Dwayne Phillips says
I have seen this everywhere. When in doubt, when in trouble, when tired…people go back to what they know. They stop managing and start writing software or such. I congratulate Steve on finding the word “recidivism.”
margaret says
Too true.
This is exactly what happens.
In my current workplace, the managers/supervisors were previously working the welfare and child-care industries. Now they are in cultural heritage – a Museum, no less.
Nervous due to their own lack of commitment and qualifications, they speak to highly functional adults as though they are pre-schoolers, delinquents, dysfunctional families or recidivist criminals. Their staff are in fact highly educated (PhDs, etc), highly motivated, and often stepping down from management to retirement. It is an insult to our intelligence to be spoken to in language that is unfit for us. It is provocative, and then we get in trouble for being disrespectful if we respond in anything less than obsequious compliance (as though we are controllable subordinates).
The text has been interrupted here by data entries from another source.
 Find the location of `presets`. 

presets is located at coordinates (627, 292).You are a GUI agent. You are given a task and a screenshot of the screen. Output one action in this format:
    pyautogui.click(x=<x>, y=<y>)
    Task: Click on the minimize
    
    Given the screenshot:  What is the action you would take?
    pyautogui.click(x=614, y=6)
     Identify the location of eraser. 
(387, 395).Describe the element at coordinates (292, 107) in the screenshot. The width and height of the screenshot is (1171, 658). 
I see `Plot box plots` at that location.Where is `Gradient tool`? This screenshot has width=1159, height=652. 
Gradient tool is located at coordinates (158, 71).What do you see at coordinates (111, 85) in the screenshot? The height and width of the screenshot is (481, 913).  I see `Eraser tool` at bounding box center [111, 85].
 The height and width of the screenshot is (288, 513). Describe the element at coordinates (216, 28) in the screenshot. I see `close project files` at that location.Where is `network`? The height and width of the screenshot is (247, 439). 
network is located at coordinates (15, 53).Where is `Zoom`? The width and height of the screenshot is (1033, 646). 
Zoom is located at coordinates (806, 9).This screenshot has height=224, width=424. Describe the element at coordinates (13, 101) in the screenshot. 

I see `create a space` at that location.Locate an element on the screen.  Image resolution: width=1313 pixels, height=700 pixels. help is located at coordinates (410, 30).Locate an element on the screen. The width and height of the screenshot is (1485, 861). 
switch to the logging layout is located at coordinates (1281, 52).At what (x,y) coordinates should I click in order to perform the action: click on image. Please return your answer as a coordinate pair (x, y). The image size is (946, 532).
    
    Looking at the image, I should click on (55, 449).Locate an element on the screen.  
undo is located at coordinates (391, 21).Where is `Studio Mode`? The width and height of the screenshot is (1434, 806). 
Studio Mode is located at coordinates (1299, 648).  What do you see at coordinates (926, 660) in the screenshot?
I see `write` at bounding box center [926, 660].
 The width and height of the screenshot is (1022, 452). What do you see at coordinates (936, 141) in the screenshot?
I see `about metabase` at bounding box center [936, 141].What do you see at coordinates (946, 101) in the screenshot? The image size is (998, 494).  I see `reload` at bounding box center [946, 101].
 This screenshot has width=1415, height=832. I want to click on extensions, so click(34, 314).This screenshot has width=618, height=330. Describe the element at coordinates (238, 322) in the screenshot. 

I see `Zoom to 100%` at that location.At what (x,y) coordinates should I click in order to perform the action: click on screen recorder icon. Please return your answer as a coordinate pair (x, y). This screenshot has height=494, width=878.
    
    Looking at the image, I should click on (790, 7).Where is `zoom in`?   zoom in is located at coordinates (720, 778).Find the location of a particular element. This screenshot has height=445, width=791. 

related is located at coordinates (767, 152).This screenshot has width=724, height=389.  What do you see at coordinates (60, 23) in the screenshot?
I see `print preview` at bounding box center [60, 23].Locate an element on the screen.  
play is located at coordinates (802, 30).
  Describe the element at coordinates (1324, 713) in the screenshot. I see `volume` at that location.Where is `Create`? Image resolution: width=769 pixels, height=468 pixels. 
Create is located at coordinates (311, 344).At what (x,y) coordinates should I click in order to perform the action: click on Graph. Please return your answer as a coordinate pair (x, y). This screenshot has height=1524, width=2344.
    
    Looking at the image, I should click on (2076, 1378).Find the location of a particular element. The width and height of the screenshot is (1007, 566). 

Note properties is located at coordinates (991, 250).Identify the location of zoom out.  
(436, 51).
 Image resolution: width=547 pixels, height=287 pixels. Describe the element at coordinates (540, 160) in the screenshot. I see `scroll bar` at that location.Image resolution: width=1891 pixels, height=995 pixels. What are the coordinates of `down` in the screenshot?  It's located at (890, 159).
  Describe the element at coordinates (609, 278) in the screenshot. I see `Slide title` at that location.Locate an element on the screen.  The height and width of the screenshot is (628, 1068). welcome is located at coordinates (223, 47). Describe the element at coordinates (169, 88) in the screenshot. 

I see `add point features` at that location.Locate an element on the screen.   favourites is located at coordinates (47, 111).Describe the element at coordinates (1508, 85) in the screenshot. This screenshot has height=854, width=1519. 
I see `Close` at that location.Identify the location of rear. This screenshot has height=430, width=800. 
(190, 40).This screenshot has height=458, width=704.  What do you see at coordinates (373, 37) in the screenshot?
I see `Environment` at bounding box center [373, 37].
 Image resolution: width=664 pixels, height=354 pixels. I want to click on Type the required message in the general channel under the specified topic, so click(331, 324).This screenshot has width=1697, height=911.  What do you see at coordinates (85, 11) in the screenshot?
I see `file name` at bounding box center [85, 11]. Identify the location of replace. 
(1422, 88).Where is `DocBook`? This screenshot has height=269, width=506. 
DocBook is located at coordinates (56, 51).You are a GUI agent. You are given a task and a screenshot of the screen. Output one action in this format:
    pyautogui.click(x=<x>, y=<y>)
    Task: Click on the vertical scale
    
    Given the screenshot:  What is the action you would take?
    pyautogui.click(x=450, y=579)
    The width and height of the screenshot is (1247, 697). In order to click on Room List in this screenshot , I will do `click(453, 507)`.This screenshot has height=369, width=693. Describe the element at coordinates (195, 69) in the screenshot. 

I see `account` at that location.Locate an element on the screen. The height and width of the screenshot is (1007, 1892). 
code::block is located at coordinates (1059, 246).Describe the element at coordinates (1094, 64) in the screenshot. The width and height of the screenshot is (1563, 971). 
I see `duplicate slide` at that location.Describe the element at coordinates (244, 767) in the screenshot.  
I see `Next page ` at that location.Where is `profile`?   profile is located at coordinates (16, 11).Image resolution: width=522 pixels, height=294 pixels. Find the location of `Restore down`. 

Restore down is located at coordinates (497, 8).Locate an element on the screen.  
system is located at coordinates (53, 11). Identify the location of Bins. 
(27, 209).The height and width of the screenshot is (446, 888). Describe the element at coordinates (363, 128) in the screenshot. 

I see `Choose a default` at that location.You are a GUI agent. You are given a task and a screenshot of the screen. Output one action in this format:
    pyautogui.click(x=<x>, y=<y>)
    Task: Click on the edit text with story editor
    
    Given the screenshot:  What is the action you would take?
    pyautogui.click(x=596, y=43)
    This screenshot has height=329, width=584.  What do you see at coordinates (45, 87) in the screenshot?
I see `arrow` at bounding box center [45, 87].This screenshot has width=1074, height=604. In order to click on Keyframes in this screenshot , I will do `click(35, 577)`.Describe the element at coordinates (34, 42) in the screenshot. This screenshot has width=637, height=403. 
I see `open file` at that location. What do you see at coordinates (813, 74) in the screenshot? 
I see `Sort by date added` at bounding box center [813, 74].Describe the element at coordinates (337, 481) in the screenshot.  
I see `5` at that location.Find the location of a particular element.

The incompetence of our management team is made clear every day of the week, but the atmosphere of intimidation and harassment discourages any complaints (and the nature of the work means we don’t encounter management too often).
Junior manager is possibly exposing herself as the weeks, months and years go by …
David Vydra says
Pairing can be a great management technique.
In software development, when a manager pair-programs with their developers it can be a great experience for the whole team. Even though the manager is ‘junior’ to most team members in skill, the manager gathers much more accurate data as to the state of the system and true pace of development.